Supplied data:
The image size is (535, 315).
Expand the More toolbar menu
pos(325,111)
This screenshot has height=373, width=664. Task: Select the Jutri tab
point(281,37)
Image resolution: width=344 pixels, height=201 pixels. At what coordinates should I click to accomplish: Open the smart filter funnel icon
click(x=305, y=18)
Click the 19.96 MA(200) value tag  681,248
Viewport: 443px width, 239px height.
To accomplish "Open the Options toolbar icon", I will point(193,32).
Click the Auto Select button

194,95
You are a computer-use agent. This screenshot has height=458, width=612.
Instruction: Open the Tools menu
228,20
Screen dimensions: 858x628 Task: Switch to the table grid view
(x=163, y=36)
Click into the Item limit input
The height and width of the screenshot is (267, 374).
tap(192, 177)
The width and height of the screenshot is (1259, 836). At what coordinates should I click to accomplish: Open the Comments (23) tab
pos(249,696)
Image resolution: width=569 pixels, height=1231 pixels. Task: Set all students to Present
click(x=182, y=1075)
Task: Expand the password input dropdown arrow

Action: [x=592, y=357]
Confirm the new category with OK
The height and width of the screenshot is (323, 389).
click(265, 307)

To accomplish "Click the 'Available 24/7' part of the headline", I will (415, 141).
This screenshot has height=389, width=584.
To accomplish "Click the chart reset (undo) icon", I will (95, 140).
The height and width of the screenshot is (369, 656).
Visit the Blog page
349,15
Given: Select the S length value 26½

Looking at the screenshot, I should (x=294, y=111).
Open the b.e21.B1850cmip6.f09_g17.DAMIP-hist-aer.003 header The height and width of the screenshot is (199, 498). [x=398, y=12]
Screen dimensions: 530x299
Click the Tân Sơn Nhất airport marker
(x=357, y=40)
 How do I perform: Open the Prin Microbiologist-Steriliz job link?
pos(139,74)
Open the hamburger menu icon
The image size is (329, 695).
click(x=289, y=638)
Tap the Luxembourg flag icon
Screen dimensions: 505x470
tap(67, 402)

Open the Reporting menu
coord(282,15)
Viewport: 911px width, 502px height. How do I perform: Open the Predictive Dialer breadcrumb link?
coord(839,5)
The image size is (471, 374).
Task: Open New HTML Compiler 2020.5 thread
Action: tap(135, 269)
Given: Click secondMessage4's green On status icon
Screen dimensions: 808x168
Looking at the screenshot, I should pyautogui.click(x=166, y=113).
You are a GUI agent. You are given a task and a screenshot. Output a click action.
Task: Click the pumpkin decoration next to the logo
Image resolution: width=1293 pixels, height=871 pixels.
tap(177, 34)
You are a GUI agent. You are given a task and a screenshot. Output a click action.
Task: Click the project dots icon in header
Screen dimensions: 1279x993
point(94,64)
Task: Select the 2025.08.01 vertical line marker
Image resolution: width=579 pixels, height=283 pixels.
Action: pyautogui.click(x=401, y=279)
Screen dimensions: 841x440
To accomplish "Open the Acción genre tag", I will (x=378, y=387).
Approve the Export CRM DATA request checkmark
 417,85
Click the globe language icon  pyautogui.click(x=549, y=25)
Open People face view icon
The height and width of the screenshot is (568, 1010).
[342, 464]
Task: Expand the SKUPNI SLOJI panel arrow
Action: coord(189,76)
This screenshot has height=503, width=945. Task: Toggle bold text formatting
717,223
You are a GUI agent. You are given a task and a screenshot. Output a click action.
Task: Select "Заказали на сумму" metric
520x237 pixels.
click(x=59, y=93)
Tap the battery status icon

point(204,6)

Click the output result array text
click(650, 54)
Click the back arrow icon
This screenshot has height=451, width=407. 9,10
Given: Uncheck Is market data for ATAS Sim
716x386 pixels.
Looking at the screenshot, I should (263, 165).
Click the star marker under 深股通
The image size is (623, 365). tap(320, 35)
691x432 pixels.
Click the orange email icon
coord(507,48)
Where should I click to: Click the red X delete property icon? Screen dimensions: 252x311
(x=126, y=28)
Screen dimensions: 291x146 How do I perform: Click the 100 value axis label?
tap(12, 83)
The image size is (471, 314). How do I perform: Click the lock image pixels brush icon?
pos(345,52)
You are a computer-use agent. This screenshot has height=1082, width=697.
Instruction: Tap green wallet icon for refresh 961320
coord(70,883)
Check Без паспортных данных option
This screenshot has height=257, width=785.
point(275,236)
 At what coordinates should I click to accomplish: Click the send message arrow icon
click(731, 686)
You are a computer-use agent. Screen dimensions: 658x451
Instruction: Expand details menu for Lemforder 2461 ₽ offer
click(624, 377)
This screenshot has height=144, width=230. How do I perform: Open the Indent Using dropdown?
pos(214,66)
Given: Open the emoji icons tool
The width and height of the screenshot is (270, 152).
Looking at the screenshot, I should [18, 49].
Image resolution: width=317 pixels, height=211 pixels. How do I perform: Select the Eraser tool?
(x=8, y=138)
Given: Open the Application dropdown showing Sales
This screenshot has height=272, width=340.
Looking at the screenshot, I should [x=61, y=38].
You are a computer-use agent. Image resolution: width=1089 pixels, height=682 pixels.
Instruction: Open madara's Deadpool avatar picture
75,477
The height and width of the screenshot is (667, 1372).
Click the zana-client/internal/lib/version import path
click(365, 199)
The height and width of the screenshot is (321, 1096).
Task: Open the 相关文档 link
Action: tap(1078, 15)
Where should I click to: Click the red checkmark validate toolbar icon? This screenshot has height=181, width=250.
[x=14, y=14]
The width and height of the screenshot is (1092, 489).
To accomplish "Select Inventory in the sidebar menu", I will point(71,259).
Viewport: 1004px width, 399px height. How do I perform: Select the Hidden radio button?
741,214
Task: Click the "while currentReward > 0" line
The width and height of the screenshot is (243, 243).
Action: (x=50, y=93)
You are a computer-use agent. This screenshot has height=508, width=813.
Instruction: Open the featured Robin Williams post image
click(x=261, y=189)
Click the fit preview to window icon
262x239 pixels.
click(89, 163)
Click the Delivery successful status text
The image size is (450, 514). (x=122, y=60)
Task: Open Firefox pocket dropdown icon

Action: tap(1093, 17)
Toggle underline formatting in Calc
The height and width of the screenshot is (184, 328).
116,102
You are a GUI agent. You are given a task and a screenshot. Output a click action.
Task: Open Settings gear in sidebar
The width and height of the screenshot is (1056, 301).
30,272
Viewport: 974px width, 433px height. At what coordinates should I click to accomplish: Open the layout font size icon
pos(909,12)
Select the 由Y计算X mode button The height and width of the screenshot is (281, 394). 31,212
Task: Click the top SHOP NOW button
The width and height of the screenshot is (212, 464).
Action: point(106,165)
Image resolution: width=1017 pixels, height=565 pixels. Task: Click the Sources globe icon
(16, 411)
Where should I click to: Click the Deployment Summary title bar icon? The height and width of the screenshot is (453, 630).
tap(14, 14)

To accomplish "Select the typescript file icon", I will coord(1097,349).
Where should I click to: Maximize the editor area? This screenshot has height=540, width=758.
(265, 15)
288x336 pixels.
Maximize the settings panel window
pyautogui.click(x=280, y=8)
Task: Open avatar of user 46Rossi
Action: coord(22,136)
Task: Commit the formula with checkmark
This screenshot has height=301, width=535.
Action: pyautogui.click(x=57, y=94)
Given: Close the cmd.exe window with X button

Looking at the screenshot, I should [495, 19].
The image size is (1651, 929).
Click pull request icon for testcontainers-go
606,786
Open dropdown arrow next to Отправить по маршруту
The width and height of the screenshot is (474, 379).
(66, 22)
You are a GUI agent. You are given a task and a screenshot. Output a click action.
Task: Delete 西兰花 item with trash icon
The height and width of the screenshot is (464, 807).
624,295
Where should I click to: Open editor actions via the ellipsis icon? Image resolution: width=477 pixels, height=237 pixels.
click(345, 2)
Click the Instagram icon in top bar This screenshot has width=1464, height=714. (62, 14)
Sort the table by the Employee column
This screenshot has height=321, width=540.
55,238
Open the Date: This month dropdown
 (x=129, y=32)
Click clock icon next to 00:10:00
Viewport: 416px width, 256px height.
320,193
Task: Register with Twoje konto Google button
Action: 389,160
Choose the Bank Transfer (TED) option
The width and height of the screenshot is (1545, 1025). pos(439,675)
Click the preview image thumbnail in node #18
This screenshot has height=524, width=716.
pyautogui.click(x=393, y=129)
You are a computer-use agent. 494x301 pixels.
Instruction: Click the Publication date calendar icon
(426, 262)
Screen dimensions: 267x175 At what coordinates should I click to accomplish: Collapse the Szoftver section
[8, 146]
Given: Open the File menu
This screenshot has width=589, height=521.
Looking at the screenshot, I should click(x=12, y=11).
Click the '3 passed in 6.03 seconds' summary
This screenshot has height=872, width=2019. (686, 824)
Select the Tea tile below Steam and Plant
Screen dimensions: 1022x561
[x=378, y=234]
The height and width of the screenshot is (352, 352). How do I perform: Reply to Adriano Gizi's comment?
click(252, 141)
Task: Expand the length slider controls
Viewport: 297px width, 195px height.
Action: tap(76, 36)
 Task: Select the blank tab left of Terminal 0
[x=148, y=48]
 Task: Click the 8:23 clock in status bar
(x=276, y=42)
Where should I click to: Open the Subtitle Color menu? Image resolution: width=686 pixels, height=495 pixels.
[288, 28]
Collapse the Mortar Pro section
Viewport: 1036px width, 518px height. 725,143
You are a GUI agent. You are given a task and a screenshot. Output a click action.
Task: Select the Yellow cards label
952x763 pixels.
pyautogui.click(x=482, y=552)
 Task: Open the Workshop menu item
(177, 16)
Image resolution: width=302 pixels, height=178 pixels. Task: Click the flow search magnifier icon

Task directions:
Copy task for the entries above: every line with the string "preview".

Exercise response:
Click the fit preview to window icon
Click the preview image thumbnail in node #18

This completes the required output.